I don’t often agree with anything that comes out of the mouth of Troy Palomalu, but a statement he made the other day got to me.  He noted that there isn’t much of a point talking to the commissioner because he has usually made his mind up and there is no one to check his influence.  He was wrong on that, Roger Goodell always has to go to the owners, but they often leave things to him.  Goodell is the lone sheriff, with no player committees, coaches, or teams in a formal position to check his power.  The NFL may benefit from having a Czar in charge, but all it would take is one bad Czar to ruin the NFL brand.  Smart organizations allow employees some say in the decision-making process, while the NFL largely ignores their players and goes straight to the bottom line.  That is wonderful when the money is rolling in, but not in the long term.  The NFL may be very profitable right now, but it has a long way to go to be a truly great company.  Is any of this in free kicks this week?  Nope, we have Moss, baseball free agency, and the Cam Newton scandal.  Let’s line up for the kick…

Gathering Moss

I understand why the Tennessee Titans brought in Randy Moss.  He is a deep threat even at this stage in his career, and when he feels like it he can be a great receiver.  The problem has always been of course that he doesn’t feel like it very often, and goes out week after week unprepared, unwilling to make the big block, and unable to fight off defenders when he isn’t the #1 option on the play.  Does no one remember a month ago, when every analyst in the country said how Randy now realized that he was on thin ice, playing for his last contract, and that he would be on his best behavior?  They said the same thing about Terrell Owens before he was shipped out of Dallas and languished for a year in exile in Buffalo.  Even now all he can look forward to is one year contracts, if that.  Moss is quickly degrading into Owens territory, despite having spent the last several years on his best behavior in New England.  The Patriots, for their part seem to be doing well without him, and while people are now claiming that Titans coach Jeff Fisher will be able to keep Randy Moss in line.

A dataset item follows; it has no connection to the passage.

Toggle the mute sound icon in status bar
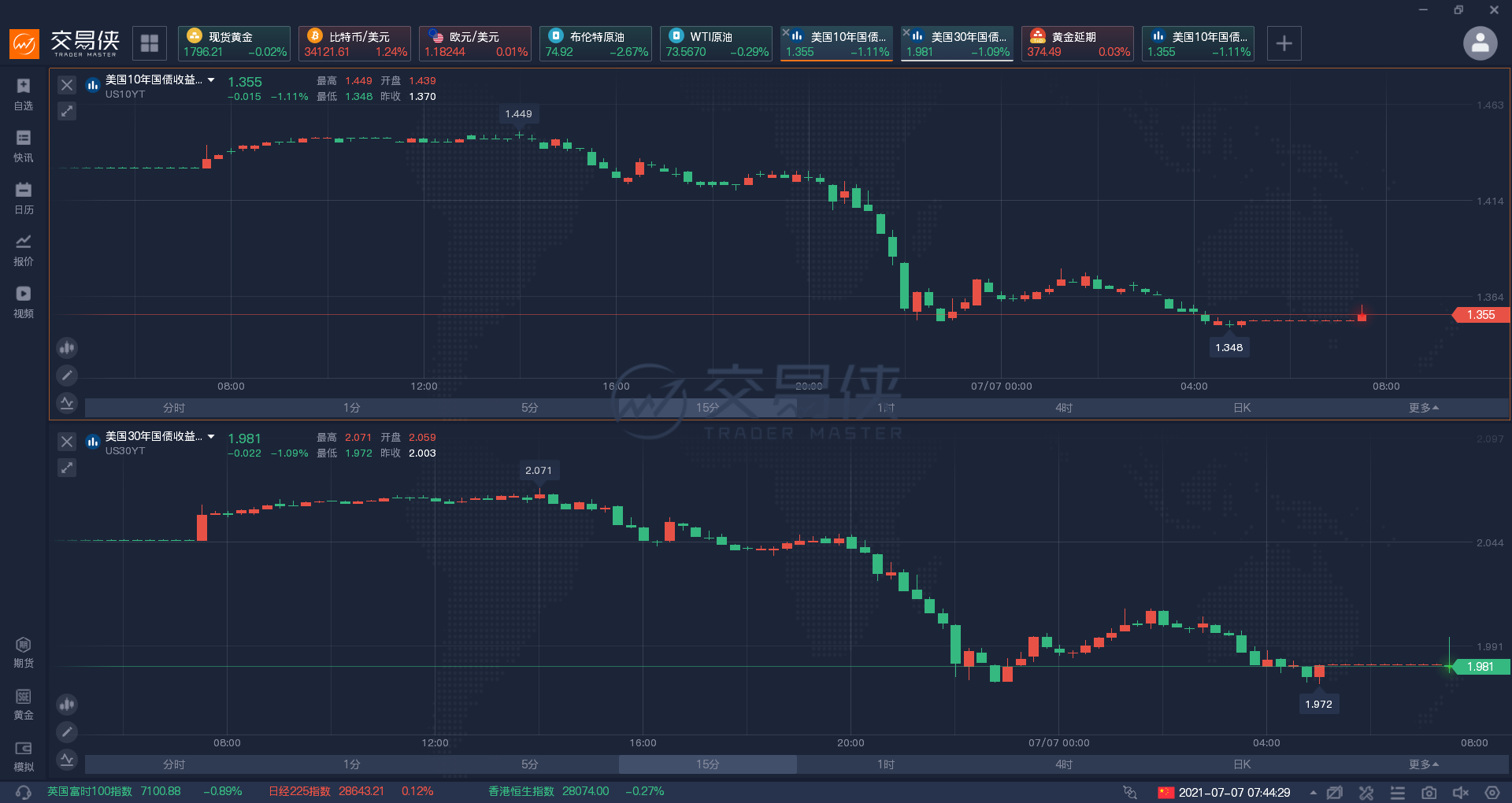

Please.  Fisher will only be able to keep Moss in line as long as they are winning, Moss is getting catches, and Moss chooses to listen to him, which I doubt he will.  Some players don’t want to be coached, and some players don’t even seem to like playing the game.  Moss is in both those groups.  But he is still a great talent, and the Titans are desperate for wide receiver help.  I don’t see this one lasting through the end of the season either, and a stopgap like this is unlikely to make either party happy in January.

The Stove Starts to Heat Up

David Ortiz has been retained by the Red Sox for another season, Vlad Guerrero is a free agent in name only, likely to return to the Rangers, and Cliff Lee seems to be shopping for apartments in Manhattan.  Lee has said for years that he wants to hit the free agent market and hit it big, so I doubt any team is going to get any kind of discount for him.  Looking at the free agents out there, with Carl Crawford possibly going to the Red Sox, Lee almost inevitably sliding towards the Yankees (Sabbathia-Lee together again, Indians fans are going to go nuts), and Jayson Werth taking his pick of New York or Boston, it is looking like another offseason where the gap in the AL East expands.  I would love for the Orioles to snatch  up guys like Adrian Beltre (with his nice history of playing flat when he gets a new contract), or Paul Konerko (almost certainly to returning to Chicago), but sadly I don’t expect any of these things to happen.

If the Orioles are going to contend it will have little to do with any signings in a weak free agent class and more to do with the prospects in their system developing into great players on their own.  When- not if- the Orioles whiff on the entire top tier of a bad free agent class, don’t be upset.  With this group of players, they were unlikely to make a positive impact.

One NCAA Investigation Closes, Another Opened

On the heels of the NCAA accepting Michigan’s self-imposed penalties, adding a year of probation and finding that Rich Rodriguez did not “fail to promote an atmosphere of compliance”, the NCAA is looking onto allegations that an individual representing Cam Newton’s recruitment from junior college, Kenny Rogers, tried to obtain $180,000 in return for promising Newton would sign with them.  Newton himself has not been implicated in any of this, and from the sounds of it Mr. Rogers was just trying to make himself from extra money without being able to deliver on his end of the bargain.  It appears at least that the Newton family did not take in any money and Newton has been cleared by the NCAA, who has known about the allegations since July.  Scandals like this seem to erupt monthly in the football crazy SEC, where the price of greatness appears to be a lax attitude towards ethics and players’ well-being.

Alabama pressures players to take medical redshirts (12 a year compared to the NCAA average of 2) or to transfer for new highly touted recruits.  Players take money under the table not just from agents, who coaches like Nick Saban can patronize from his soap box, but from the boosters who help pay Saban’s salary.  Of course, this isn’t about Alabama, it is about a football culture that tries to combine a for-profit business with free labor, but labor that gets to choose where it plies its craft.  College football may be one of the most popular sports in the country, but its ethics (or lack thereof) make boxing look like a tight ship.